Here's what's going on:

  • The timeupdate event fires continuously as the audio plays
  • currentTime tells us exactly where we are in the audio (in seconds)
  • We loop through all segments and check if the current time falls within each segment's start and end times
  • When there's a match, we add the active class to highlight that line
  • scrollIntoView() automatically scrolls the transcript to keep the active line visible - no manual scrolling needed!

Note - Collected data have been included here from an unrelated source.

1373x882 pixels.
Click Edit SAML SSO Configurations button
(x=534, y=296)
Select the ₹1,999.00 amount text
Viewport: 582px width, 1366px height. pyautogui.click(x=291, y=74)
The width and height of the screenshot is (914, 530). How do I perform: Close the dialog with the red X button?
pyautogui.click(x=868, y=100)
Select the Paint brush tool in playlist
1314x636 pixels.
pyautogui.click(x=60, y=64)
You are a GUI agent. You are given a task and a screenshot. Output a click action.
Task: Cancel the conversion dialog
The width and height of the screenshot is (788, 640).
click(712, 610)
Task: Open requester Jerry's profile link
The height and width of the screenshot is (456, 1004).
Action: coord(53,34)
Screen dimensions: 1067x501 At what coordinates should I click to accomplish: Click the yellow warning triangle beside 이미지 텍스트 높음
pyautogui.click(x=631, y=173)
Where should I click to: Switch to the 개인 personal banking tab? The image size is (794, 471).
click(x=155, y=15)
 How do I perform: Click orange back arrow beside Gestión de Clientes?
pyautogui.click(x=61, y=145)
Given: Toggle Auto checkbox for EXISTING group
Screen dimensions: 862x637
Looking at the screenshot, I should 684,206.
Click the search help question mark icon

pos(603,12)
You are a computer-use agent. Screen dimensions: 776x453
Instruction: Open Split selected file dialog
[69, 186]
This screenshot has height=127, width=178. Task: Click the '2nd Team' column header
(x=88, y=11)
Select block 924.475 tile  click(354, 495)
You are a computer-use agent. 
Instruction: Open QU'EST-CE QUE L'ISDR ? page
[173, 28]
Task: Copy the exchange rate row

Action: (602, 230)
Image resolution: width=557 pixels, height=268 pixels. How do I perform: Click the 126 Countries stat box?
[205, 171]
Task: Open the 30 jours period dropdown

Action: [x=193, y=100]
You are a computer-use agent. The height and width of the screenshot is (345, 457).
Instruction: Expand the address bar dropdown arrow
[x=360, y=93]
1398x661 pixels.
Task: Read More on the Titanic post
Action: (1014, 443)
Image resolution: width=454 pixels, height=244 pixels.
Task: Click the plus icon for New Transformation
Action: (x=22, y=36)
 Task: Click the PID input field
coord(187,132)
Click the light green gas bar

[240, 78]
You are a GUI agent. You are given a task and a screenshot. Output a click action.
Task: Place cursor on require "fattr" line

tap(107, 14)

Making the Transcript Interactive

To let users jump to any part of the audio by clicking a transcript line, add this click handler:

 // Clickable transcript - jump to audio time
    transcriptEl.addEventListener("click", (e) => {
      const seg = e.target.closest(".segment");
      if (seg) {
        const index = +seg.dataset.index;
        audioEl.currentTime = transcriptData[index].start;
        audioEl.play();
      }
    });
  })
  .catch(error => {
    console.error('Error loading transcript:', error);
  });

When someone clicks a transcript line:

  1. We identify which segment was clicked using data-index
  2. We set the audio's currentTime to that segment's start time
  3. The audio automatically starts playing from that point

Adding Some Style

Now let's make it look good! Create a styles.css file. I'm keeping this simple so you can easily customise it to match your own design:

body {
    font-family: -apple-system, BlinkMacSystemFont, "Segoe UI", Roboto, sans-serif;
    background: #efe8df;
    padding: 2rem;
}

.container {
    max-width: 1000px;
    margin: 0 auto;
    background: white;
    border-radius: 16px;
    padding: 3rem;
    box-shadow: 0 4px 20px rgba(0, 0, 0, 0.1);
}

h1 {
    color: #173353;
    text-align: center;
    margin-bottom: 2rem;
}

audio {
    width: 100%;
    margin-bottom: 2rem;
}

.transcript {
    max-height: 500px;
    overflow-y: auto;
    padding: 1.5rem;
    background: white;
    border-radius: 12px;
}

.segment {
    padding: 0.75rem 1.25rem;
    margin-bottom: 1rem;
    border-radius: 8px;
    cursor: pointer;
    transition: all 0.3s ease;
    border-left: 3px solid transparent;
}

.segment:hover {
    background: rgba(191, 217, 219, 0.3);
    border-left-color: #40979d;
}

.segment.active {
    font-weight: 600;
    background: rgba(191, 217, 219, 0.5);
    border-left-color: #ee5f53;
    transform: translateX(8px);
}

Here are the key styling details:

  • .segment styles each line of transcript
  • .segment.active highlights the currently playing line
  • The left border and background color change to make it really obvious what's playing
  • transform: translateX(8px) gives the active text a subtle slide to the right for extra emphasis

Testing Your Player

Time to see it in action! Here's what to do:

  1. Put all your files in the same folder:
    • index.html
    • script.js
    • styles.css
    • podcast_episode.mp3 (your audio file)
    • podcast_episode_transcript.json (your transcript)
  2. Open index.html in your web browser
  3. Open index.html in your web browser and press play to see the transcript highlight in sync with the audio

Wrapping Up

And there you have it - a fully functional audio player with synchronised transcript highlighting! I love that it's all built with vanilla JavaScript. No frameworks, no dependencies, just clean, simple code.

You can find the complete code for this project on GitHub. I hope you found this tutorial helpful.